Au Royaume-Uni comme ailleurs, la crise sanitaire connaît un rebond depuis la mi-septembre, et la crise économique et sociale s’accentue. Le chômage réel y est monté en flèche, rappelant la crise de 2008-2009, quand il avait doublé même dans les statistiques officielles[6]. La crise en cours rappelle aussi la Grande Dépression d’après 1929 et ses années de vaches maigres pour des millions de travailleurs, plongés dans la pauvreté avant de l’être dans la guerre. Certes, le niveau de vie des travailleurs britanniques reste plus élevé qu’il y a un siècle, ne serait-ce que parce que le Royaume-Uni est une puissance impérialiste qui, même privée de son empire, continue de piller les richesses de la planète. Mais c’est un recul social sans précédent qui est en cours, tant le patronat est décidé, pour sauvegarder ses profits, à saigner le monde du travail.

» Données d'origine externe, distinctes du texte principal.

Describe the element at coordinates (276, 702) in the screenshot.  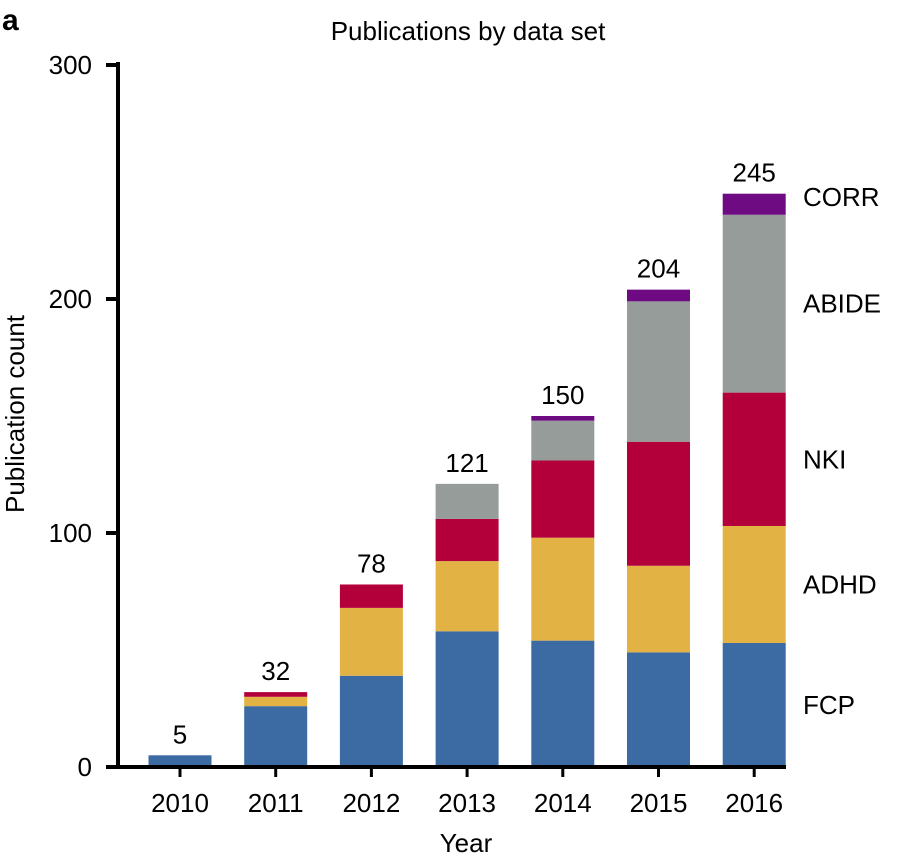
I see `bar-segment-adhd-2011` at that location.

Pour ne pas laisser leurs conditions de vie revenir des décennies en arrière, les travailleurs britanniques, comme tous les prolétaires, n’auront pas d’autre choix que de lutter pour arracher le contrôle de l’économie à la classe capitaliste.

20 octobre 2020

 

[1]      Le salaire minimum n’a été instauré qu’en 1998. La loi prévoit plusieurs minima (de 4,15 livres de l’heure pour un apprenti de 16 ans à 8,21 livres pour les plus de 25 ans), tous insuffisants.

 

[2]      Les contrats zéro heure, introduits dans les années 1990 et généralisés depuis les années 2010, sont des CDI liant le travailleur à un employeur sur une base permanente, mais sans lui garantir de revenu mensuel minimum : le salarié, censé être disponible, peut être appelé à travailler à temps plein, partiel, ou pas du tout.

 

[3]      L’État emprunta alors plus de 150 milliards de livres aux banques, et offrit des prêts pour un montant de 500 milliards.

 

[4]      Chez BA, les licenciés ont le droit de postuler pour se faire réembaucher, à un tiers, voire la moitié de leur ancien salaire.

 

[5]      83,5 % des maisons de retraite sont aujourd’hui privées, résultat d’un tournant pris dans les années 1990.

 

[6]      Il suffit aujourd’hui d’avoir travaillé une heure dans la semaine pour ne pas être comptabilisé comme chômeur.